In addition Dr Nelson put forward a proposal to cut the price of petrol by cutting the petrol excise by 5 cents a litre.
He said the cut would actually save motorists 5.5 cents a litre because they would also escape some GST.
It would cost $1.8 billion per year.
“Ninety per cent of Australian households have a car,” the Opposition leader declared.
“Right now they all need some help. Real Help.”
He stopped short of committing the Opposition to introducing the measure into the Senate, which it will control until the end of June.
But he did say that the Opposition would use its numbers in the Senate to attempt to block the alcopops measure, the private health insurance measure and the budget's changes to income test for the Commonwealth Seniors Health Card.
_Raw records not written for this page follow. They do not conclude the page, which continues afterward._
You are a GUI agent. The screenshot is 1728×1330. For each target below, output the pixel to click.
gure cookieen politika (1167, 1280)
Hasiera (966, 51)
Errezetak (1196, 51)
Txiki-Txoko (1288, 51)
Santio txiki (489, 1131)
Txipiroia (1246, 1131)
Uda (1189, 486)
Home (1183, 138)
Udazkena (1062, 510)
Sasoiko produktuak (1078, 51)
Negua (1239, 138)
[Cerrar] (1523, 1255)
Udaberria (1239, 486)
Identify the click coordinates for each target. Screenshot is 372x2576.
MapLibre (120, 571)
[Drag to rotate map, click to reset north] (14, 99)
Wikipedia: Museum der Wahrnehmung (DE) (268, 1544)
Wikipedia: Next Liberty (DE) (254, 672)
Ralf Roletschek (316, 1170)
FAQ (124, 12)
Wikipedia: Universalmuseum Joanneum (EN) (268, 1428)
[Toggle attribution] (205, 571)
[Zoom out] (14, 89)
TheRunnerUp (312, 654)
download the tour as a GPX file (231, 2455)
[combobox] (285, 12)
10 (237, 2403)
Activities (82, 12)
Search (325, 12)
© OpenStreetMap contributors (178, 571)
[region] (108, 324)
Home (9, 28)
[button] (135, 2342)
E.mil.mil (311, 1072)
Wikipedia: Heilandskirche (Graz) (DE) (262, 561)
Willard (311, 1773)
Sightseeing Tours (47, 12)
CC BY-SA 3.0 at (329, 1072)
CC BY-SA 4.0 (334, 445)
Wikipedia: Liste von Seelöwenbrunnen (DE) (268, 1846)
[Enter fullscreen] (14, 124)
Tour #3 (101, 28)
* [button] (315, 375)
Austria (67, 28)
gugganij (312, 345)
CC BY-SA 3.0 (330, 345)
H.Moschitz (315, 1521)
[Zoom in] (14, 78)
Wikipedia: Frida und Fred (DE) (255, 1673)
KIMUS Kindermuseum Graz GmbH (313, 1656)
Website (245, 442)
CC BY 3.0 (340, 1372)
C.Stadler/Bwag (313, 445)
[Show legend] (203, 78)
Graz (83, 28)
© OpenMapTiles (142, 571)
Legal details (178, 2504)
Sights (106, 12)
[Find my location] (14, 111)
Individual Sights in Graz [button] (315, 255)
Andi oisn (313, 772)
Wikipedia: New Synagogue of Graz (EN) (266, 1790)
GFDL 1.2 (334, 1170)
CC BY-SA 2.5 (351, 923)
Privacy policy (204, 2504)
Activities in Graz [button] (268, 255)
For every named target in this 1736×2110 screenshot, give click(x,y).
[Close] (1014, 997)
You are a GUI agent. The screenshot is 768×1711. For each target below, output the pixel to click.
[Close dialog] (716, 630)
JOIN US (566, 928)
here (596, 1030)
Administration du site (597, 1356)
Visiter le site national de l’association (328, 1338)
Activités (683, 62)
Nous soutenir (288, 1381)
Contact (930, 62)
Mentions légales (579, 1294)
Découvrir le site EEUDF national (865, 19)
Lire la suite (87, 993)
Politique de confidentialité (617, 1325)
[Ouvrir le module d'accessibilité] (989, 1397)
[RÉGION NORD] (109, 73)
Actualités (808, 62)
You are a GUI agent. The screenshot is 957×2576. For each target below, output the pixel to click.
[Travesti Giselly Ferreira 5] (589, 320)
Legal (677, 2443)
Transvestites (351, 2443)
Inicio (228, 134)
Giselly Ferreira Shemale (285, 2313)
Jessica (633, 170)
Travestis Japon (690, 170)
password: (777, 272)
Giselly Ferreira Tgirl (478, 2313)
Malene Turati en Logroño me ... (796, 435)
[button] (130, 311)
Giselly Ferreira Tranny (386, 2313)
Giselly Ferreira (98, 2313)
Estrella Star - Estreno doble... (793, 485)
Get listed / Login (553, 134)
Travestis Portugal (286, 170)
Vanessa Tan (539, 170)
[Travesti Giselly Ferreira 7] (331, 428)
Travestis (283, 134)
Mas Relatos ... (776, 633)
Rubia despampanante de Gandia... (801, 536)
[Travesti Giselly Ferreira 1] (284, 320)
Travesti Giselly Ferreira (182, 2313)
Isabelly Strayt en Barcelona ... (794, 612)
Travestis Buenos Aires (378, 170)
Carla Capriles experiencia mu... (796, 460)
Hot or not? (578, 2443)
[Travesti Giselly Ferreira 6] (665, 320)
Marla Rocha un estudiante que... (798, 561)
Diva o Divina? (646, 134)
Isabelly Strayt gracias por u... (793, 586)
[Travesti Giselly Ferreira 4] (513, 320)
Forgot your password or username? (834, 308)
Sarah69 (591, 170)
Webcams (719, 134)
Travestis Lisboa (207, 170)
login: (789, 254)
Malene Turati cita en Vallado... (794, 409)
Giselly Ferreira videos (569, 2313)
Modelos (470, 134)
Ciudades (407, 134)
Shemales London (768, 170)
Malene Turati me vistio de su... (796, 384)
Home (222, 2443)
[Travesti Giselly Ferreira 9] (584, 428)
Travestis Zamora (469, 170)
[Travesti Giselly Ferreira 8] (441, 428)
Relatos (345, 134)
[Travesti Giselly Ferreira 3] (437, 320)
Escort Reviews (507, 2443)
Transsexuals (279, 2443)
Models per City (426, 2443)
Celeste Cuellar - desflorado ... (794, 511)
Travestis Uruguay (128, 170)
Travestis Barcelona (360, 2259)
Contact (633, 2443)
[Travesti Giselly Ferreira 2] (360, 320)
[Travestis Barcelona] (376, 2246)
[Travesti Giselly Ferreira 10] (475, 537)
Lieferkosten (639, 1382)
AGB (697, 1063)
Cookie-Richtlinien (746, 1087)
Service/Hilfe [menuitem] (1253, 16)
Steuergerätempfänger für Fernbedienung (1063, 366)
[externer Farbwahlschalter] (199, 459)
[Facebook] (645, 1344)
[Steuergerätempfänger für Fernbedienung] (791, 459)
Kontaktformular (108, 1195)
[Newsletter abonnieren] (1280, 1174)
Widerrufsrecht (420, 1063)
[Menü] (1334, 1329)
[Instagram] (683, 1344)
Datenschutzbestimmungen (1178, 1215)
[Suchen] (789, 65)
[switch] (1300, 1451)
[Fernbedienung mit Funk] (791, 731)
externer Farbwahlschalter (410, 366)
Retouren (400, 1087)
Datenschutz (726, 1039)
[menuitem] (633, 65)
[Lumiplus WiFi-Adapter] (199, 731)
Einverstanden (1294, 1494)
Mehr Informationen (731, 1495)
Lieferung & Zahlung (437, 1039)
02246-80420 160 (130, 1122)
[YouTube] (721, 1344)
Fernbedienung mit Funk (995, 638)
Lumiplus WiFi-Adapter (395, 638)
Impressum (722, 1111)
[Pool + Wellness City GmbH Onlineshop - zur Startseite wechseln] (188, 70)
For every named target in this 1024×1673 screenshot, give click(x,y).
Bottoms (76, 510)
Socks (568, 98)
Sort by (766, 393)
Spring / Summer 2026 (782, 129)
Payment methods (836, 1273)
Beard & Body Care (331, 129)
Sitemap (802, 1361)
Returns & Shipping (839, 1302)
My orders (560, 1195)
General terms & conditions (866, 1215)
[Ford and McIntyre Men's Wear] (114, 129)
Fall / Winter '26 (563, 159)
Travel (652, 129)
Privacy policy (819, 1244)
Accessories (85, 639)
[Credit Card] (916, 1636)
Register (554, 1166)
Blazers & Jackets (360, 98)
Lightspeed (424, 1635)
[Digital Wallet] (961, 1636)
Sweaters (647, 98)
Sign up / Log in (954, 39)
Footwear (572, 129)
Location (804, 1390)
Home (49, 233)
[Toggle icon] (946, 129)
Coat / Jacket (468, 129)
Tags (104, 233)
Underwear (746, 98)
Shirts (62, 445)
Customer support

“For all his talk of slaying some dragon, the Treasurer has breathed new life into inflation with a budget that delivers something Australians have not known in Commonwealth budgets for some time – tax increases,” Dr Nelson said.
“The price of alcohol is up. The price of cars is up. The price of groceries will be pressured in part from higher taxes on trucks. Taxes on computer software are up and workers are about to have the Treasurer bite into their hard earned money with a tax on canteen meal cards.”
Describing the increase in tax on premixed drinks as a “$1 slug on responsible Australians who happen to enjoy a pre-mixed Bundy and Coke or Scotch and Dry” Dr Nelson said the measure would not improve health and questioned whether binge drinking was a growing problem.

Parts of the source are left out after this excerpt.